I created a web scraper for airbnb.com and kiwi.com using Python and Playwright. It successfully runs on my local machine, but when I try to deploy it on GitHub Actions, it triggers a bot detection mechanism. I switched to using playwright_stealth and changed the user agent, which allowed access, but now some elements are still missing or broken. Can anyone offer advice on how to tackle this issue?
3 Answers
The issue likely stems from IP trust levels. When you're running the scraper on your local machine, it's using your residential IP, which has a good trust score. But once you deploy it, it runs through a server IP that's less trusted, leading to blocks. Consider testing with proxies locally, or even using a geolocation that matches the target content more closely. This might help ensure you’re getting the correct data when you attempt to scrape.
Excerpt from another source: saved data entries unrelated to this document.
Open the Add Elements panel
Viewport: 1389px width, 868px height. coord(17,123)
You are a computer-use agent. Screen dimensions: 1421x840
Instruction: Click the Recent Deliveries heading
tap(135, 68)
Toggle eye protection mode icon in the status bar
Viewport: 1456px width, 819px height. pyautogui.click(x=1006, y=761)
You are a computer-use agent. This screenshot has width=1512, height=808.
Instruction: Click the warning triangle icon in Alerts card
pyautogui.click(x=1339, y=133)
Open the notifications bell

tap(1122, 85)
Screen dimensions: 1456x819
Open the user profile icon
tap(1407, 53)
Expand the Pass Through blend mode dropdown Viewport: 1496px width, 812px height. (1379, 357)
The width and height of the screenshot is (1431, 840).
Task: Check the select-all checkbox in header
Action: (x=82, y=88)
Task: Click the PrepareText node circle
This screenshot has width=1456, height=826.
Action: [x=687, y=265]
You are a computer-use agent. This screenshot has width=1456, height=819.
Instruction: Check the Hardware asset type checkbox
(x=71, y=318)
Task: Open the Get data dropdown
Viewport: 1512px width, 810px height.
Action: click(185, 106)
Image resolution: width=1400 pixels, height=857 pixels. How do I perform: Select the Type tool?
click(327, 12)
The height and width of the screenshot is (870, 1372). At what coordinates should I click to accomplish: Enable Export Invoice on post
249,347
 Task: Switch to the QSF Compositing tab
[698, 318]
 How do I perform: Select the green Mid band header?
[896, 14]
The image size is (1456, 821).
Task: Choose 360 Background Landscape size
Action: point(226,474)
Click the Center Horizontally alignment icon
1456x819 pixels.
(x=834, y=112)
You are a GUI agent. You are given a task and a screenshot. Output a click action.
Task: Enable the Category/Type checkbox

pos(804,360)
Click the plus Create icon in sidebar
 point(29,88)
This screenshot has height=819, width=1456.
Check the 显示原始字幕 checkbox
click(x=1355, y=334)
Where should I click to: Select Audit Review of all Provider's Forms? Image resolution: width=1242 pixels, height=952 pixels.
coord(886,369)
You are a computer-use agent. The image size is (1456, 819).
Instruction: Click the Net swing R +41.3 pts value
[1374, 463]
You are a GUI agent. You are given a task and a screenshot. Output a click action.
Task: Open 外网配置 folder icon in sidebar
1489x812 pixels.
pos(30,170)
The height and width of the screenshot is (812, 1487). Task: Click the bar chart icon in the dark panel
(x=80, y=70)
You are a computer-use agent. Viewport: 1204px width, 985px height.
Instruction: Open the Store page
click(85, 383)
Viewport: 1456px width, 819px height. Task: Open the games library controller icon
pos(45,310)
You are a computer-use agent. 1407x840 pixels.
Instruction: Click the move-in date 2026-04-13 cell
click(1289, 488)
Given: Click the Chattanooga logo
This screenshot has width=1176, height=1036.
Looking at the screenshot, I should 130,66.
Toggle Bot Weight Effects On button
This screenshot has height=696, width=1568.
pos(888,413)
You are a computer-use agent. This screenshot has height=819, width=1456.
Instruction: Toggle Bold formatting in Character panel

It could be an IP issue, which is kind of out of your hands. When moving from local to a server, the switch in IP could definitely be triggering those bot protections and causing missing elements.
Check out the project 'crawl4ai' on GitHub. It might give you some useful insights or tools to enhance your scraping script!
Thanks for the suggestion! My goal was to build a scraper from the ground up to really understand the process better. Getting HTML blocks into an LLM isn't that hard, but since mine works fine locally, I want to pinpoint what's going wrong when I deploy.